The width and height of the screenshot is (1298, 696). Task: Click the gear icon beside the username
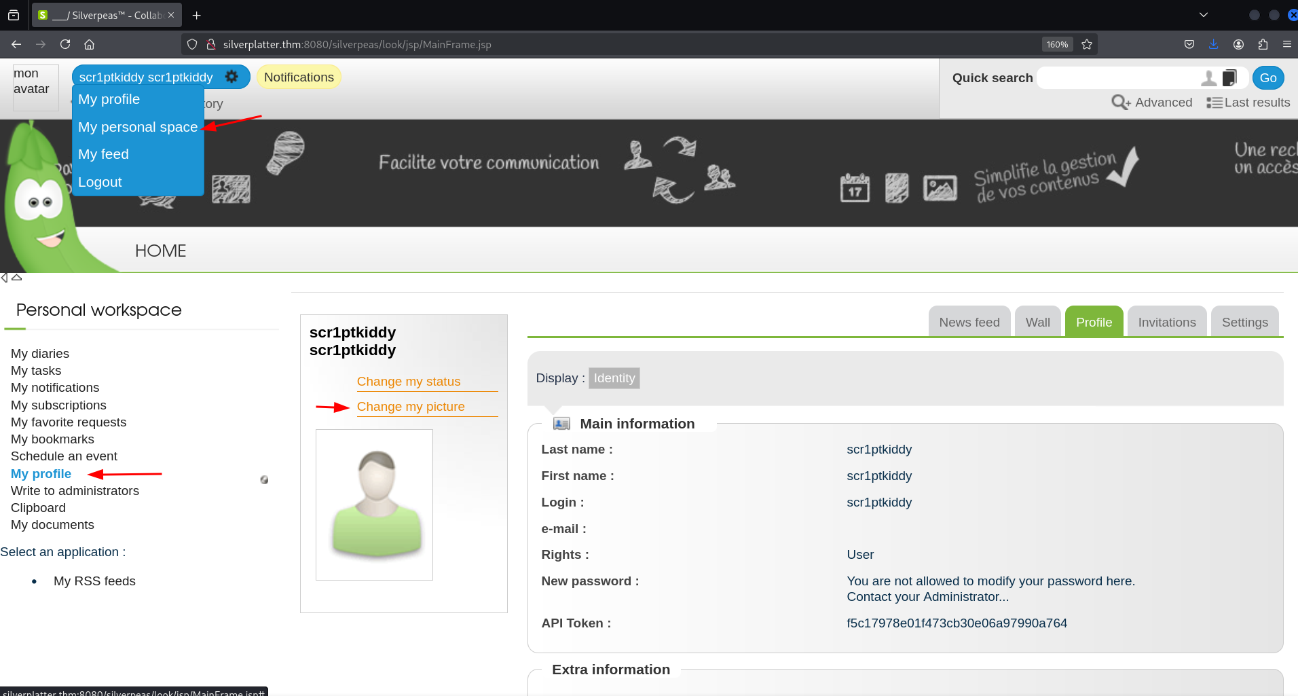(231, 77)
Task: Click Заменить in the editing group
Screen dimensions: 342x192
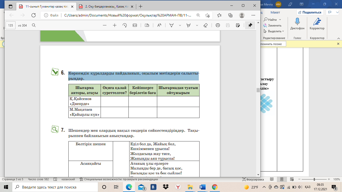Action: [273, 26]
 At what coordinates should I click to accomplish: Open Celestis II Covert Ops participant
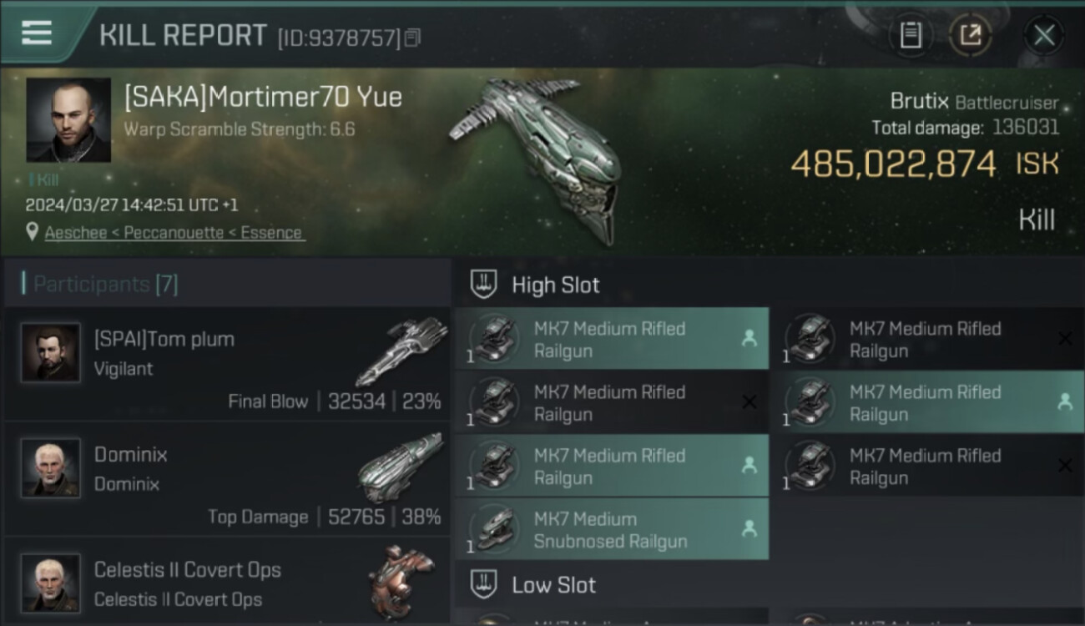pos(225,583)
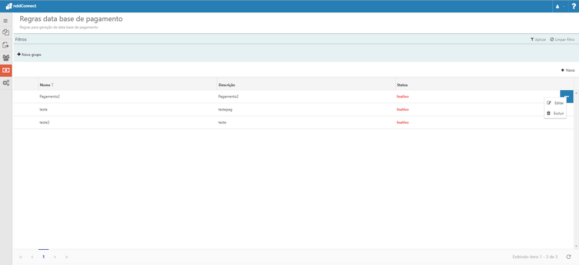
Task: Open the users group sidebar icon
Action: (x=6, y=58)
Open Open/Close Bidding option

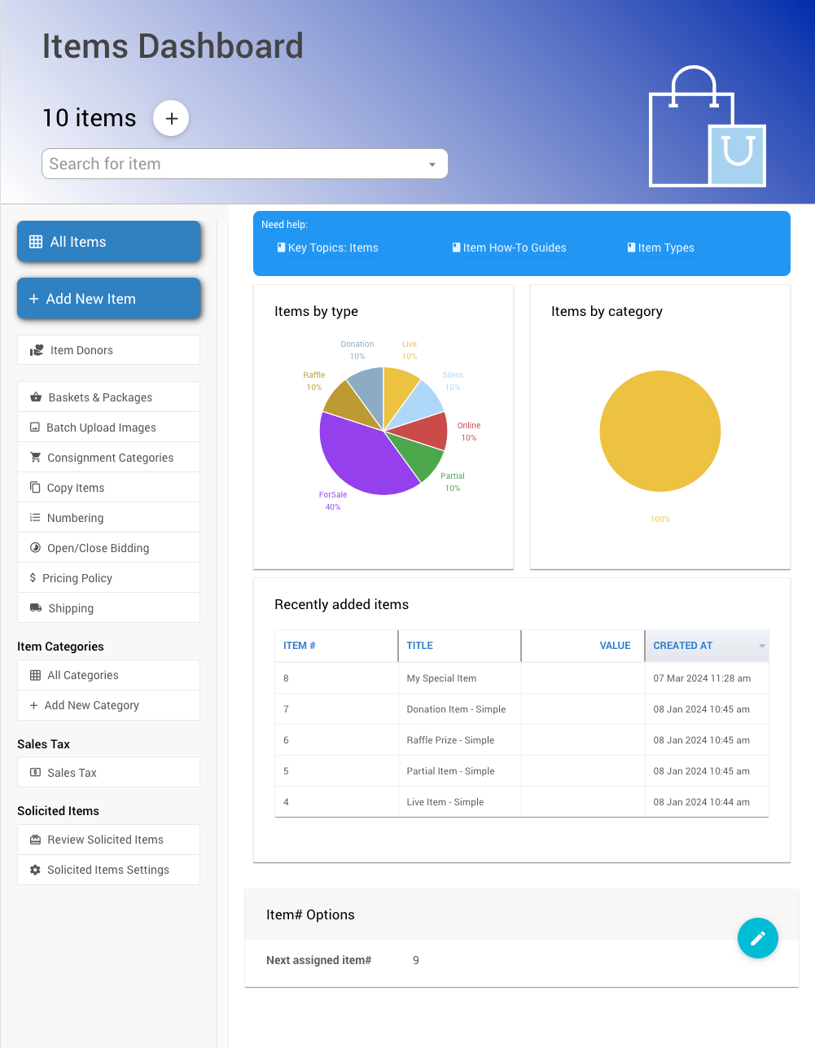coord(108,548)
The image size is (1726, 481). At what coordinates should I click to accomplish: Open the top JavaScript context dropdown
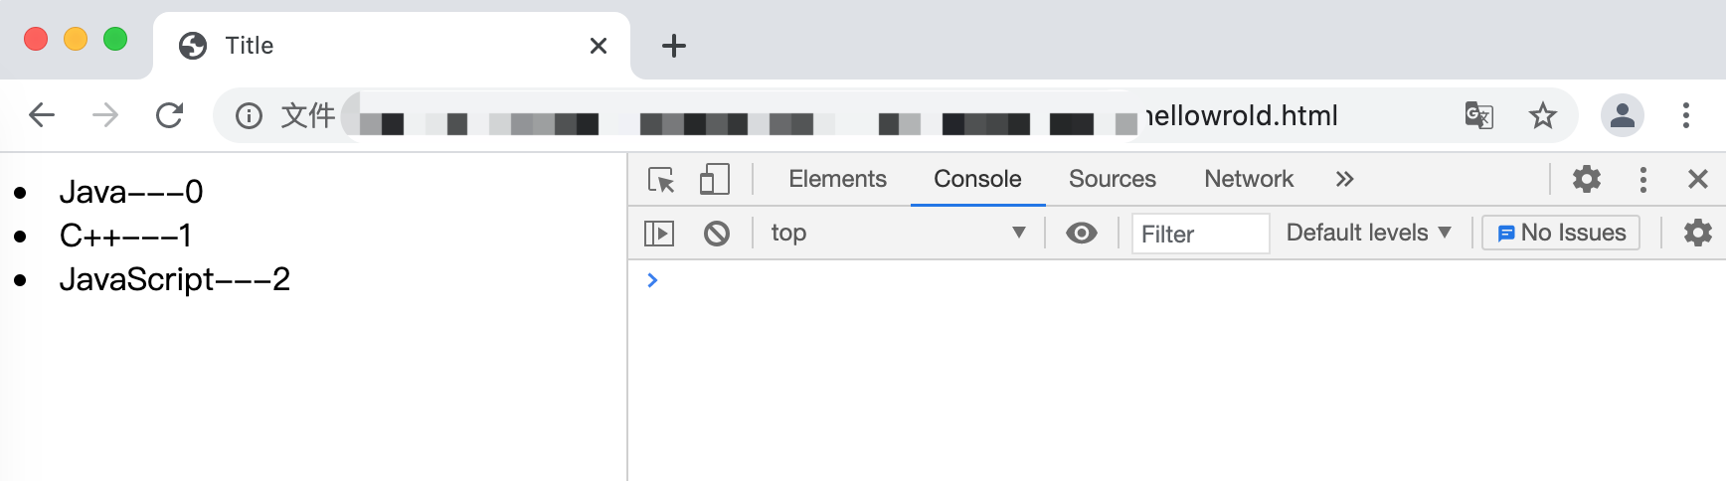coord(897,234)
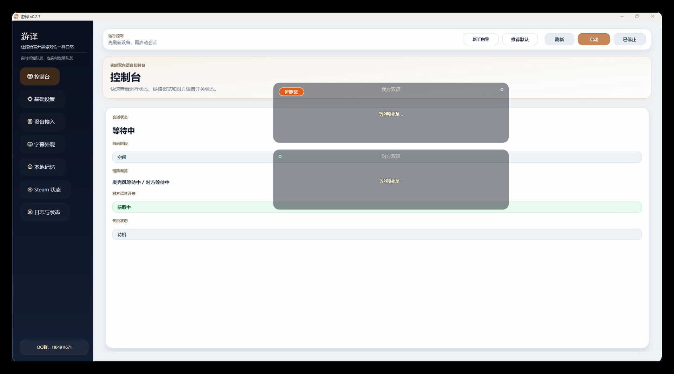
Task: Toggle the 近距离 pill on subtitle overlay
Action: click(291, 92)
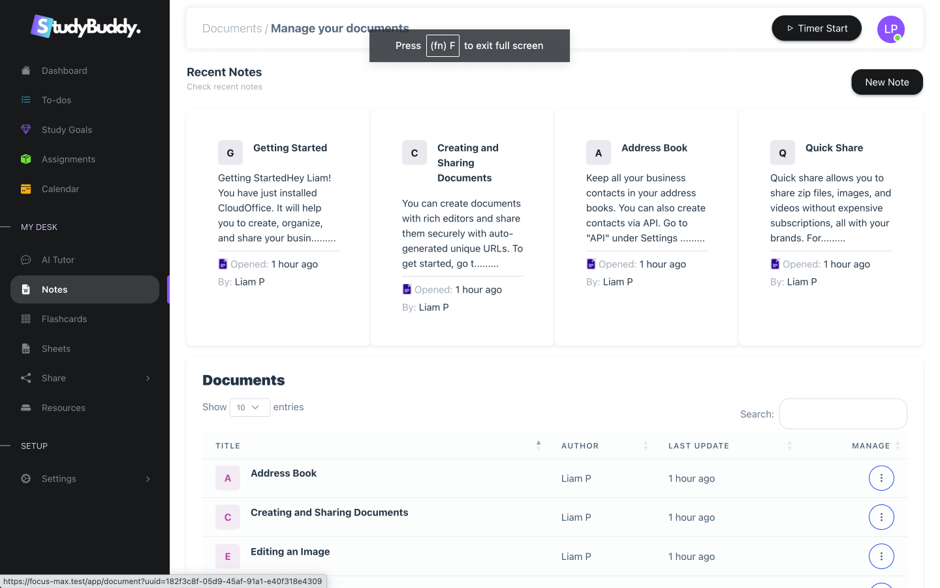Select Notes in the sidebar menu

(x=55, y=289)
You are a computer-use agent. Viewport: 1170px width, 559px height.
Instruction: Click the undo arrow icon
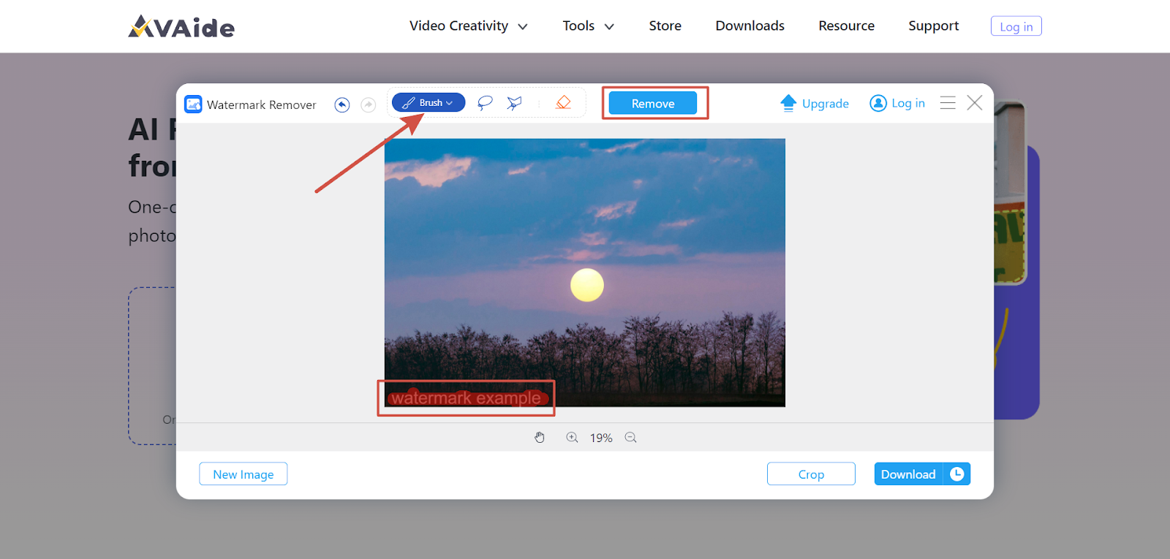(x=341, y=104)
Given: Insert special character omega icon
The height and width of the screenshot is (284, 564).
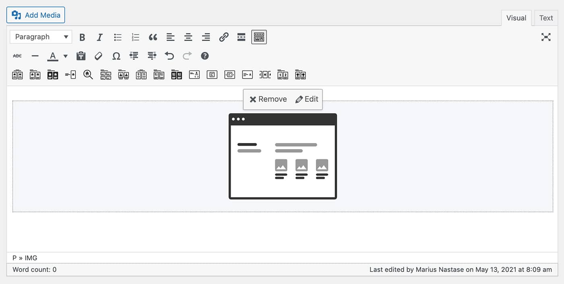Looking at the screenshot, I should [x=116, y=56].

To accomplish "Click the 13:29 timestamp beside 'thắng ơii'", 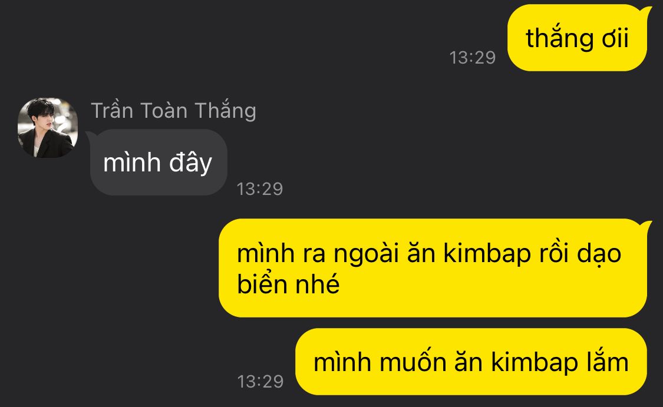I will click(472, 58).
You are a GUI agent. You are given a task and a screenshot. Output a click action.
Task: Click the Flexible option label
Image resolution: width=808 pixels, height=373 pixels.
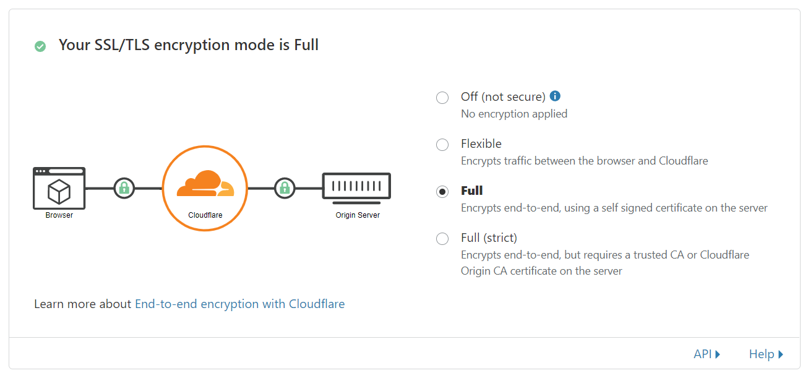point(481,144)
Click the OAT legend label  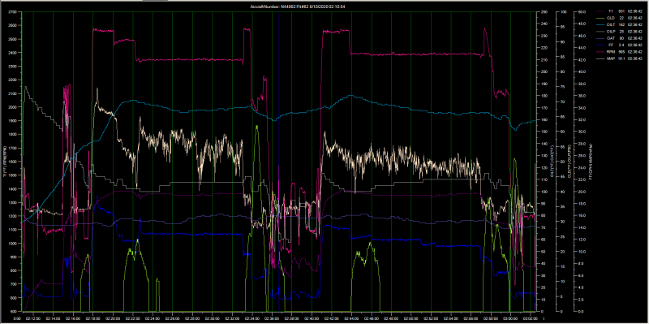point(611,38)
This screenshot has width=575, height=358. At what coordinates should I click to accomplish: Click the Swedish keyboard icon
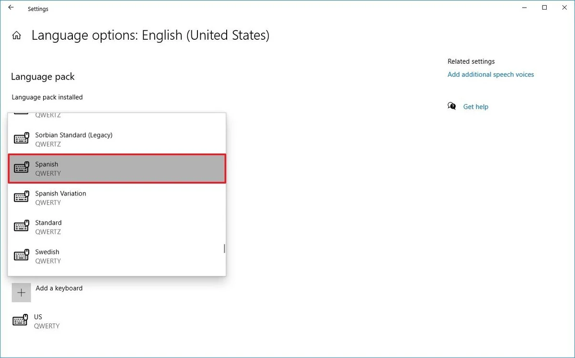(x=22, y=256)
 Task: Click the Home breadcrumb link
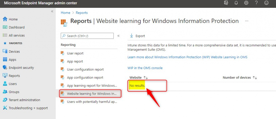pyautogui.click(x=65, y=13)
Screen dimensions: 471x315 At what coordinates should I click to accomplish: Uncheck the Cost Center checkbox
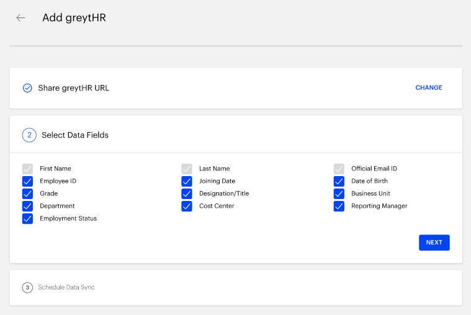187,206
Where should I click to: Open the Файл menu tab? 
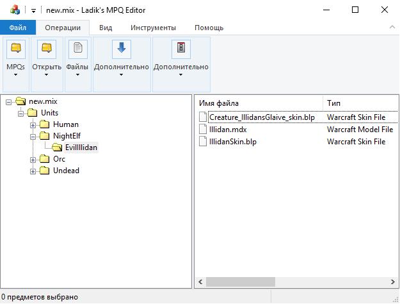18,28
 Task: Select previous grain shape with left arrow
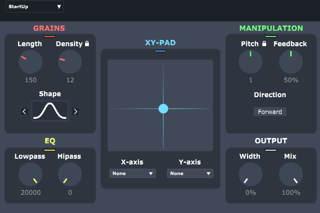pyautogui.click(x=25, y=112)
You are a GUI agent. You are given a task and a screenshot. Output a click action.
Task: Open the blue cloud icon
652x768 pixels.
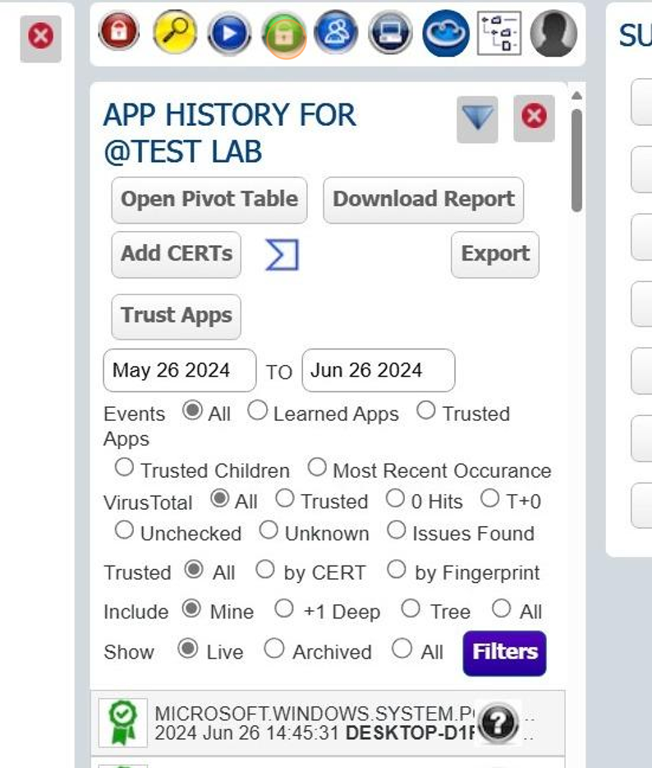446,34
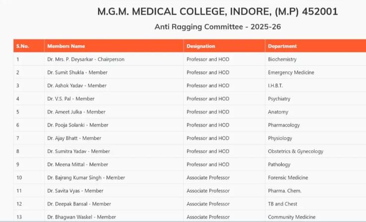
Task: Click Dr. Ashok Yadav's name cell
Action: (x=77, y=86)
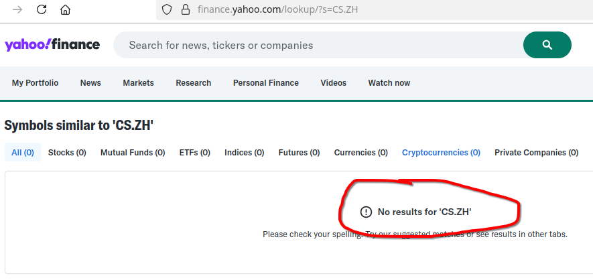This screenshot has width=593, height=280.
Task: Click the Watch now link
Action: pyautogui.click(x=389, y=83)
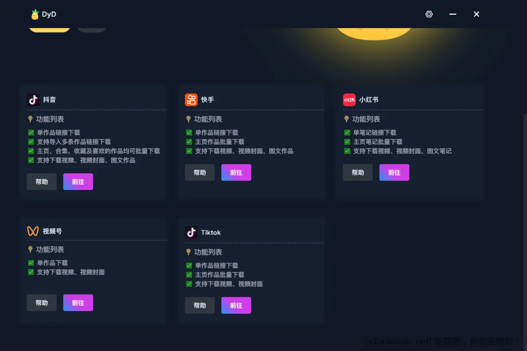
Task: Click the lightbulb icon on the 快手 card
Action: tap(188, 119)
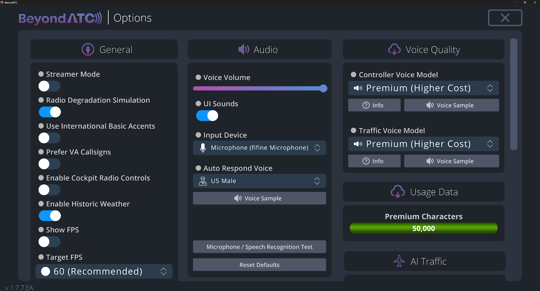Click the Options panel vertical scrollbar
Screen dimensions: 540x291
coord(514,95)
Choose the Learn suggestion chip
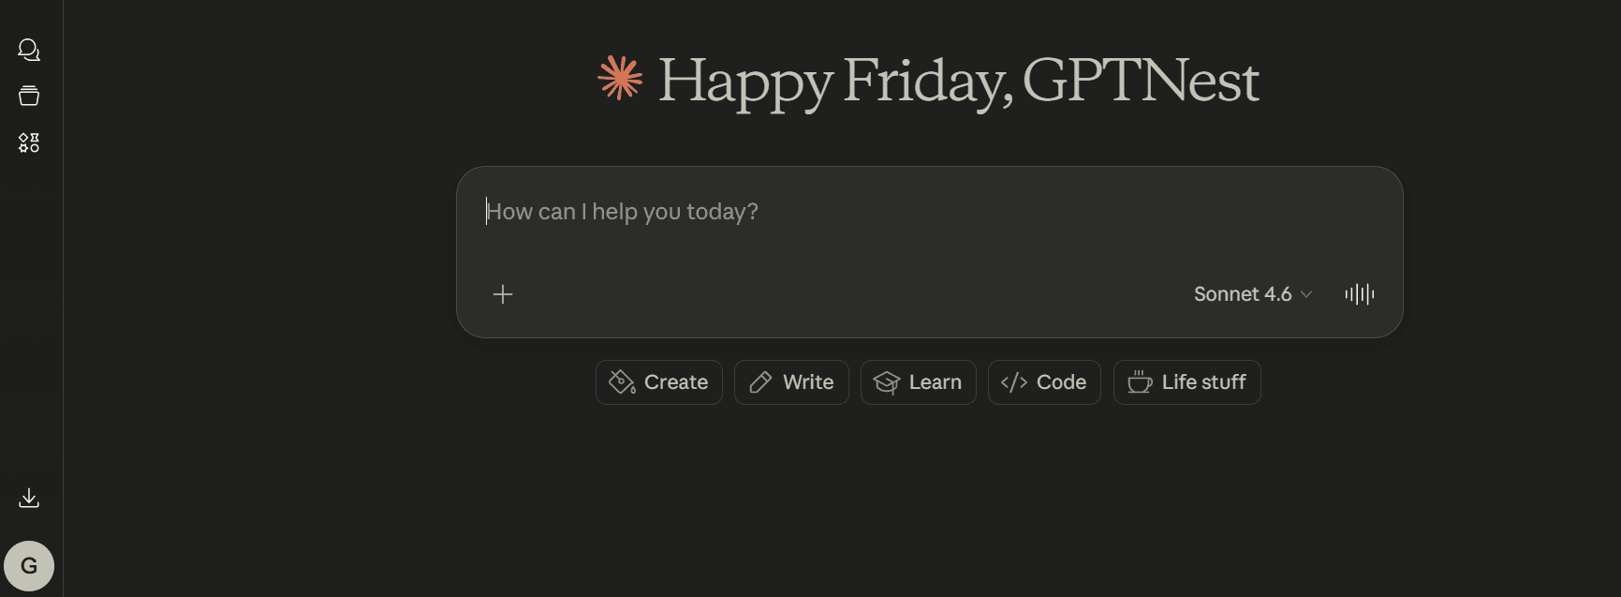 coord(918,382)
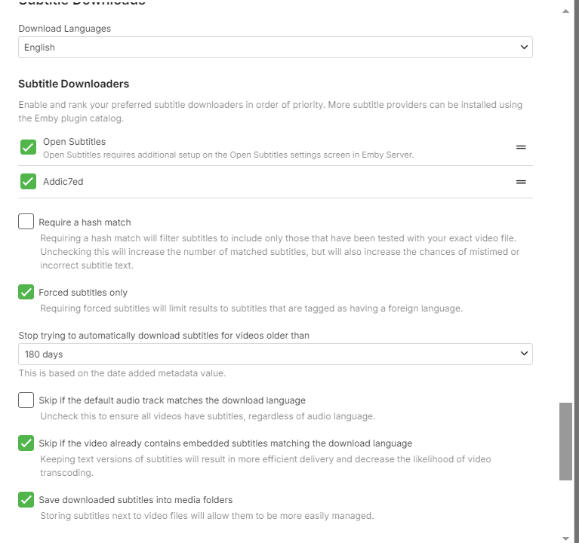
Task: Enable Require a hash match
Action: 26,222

::::

▸ **BRIEF**: What's needed is an exact copy of the lines above from the one with "Where should I" through the one with "Task: Open the blue cloud icon", both included; the pictures stay out.

▸ **WRITTEN ANSWER**:
Where should I click to: Open the Файл menu tab? 
18,28
 Task: Select previous grain shape with left arrow
pyautogui.click(x=25, y=112)
You are a GUI agent. You are given a task and a screenshot. Output a click action.
Task: Open the blue cloud icon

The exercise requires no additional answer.